Irene starts to shiver. When her teeth are clattering, the Captain softly disentangles himself from her tight embrace. He takes off his shoes and hers, then opens the bed covers and tucks them both in, fully dressed. They huddle against each other. The Captain holds her head, caresses her shoulders. It is good that he is not here alone. He is happy he is here with her. Now, the atrocities of S.' end are counterbalanced by the simple presence of Irene, and the normality of them together, finally, in a smelly room, in an incredibly cheap bed, sloping inwards and forcing their bodies against each other. But Irene is crying and crying and crying, her body spasms by gasps of grief.
“Irene…”
Irene inhales haltingly, tries to calm herself enough to speak.
“Irene, please…"
With all her might, she stops long enough to whisper: “And… And I… I do not even know your name…”
Surprised, the Captain holds her slightly tighter. He had expected her grief to be related to S., not to something this trivial, this personal. He had not used his name in a long, a very long time. It felt awkward, voicing it, but the intimacy also was very consoling. Finally. “My name is David, Irene… David Radwood.” And in a very brief, almost ungraspable flash, he hears his mother call for him: “David, David, come in, now! Dinner is ready!"
“Oh… David…” Irene says, and starts sobbing afresh. “I… I am so… sorry… I am so… sorry.” David holds her gently and strong. He dares not speak. He dares not hope.
Irene sits a bit straighter, seems to get a hold on herself. She draws some breath and calms slightly, takes a corner of the bed sheets and wipes at her face clumsily. He knows her so well, he knows the lashes will be sticking onto each other because of her tears.
“Oh… David… I feel so… guilty…"
“Irene, please… You know S. would not want you to”
“But… I am so… happy… How can I sit here feeling happy when she has been murdered so brutally, so inhumanely, and we sat there, watching…"
And as happiness explodes in David, the contrast with the violence they had just witnessed and a dawning realization of his loss of status makes his heart tear. His happiness is chafing, freedom colliding with loss. ‘Who can I be without Bearer, without S.? Who can I be, now I am no longer Captain? What good can I do now, with the state ruled by that nitwit Martin?’
It is hard to accept that for some time to come, he will be without powers, and without opportunities to do anything professionally. He had been an excellent guard all his life, but he has had no other job experience.

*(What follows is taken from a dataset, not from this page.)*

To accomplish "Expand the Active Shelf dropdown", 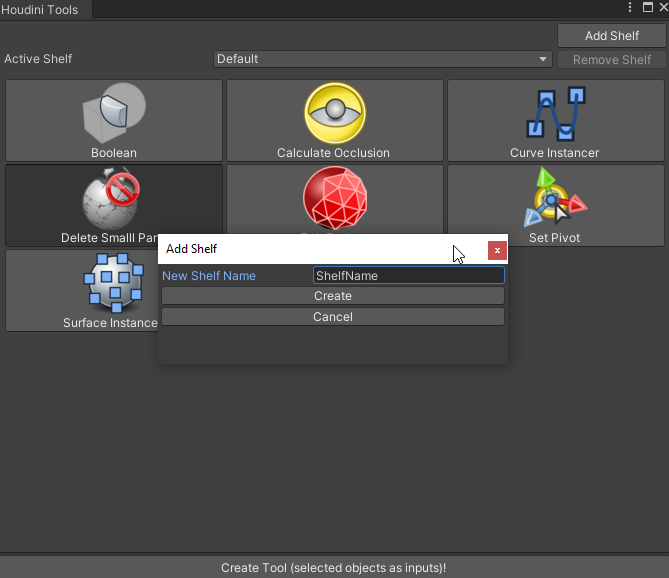I will [383, 59].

He has many connections, of course, but at the moment no one will be willing to burn their fingers on him. Without context, without frame in which to function, he is empty. And then he realizes that this is the emptiness of freedom. The meaninglessness of being without an occupation, without a role. But then again this displaced happiness surges through him again: he is not alone. ‘I am with her. With Irene, at long last. For this reason S. forced us to leave, together. She has known all along, of course.’ He strokes Irene’s hair, very gently. “Irene… Don’t feel guilty… I think she sent us away on purpose… She knew, Irene… She knew she was going to die… and she wanted us to be together when it happened. She has set us free.”

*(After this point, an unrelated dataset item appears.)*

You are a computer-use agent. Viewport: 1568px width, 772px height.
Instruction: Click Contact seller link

And in the dark, Irene hugs him. She strokes his neck, touches the shape of his scull that her eyes have traced in secret so many times, the hard hairs under the skin of his jaw, the muscular body, she smells the traces of his emotions in his sweat. He is so real now, so much there, and she tries to disregard the blinks with images of S. getting torn to pieces by the anger of those people. It is so good to let go of being Secretary of STATE. It is good to be Irene Delwin again, finally. To be just Irene, in the arms of David.
Period.
They lie together and David has never slept in a room so cheap and rundown and filthy as this one, feeling so empty and lost and fulfilled as this.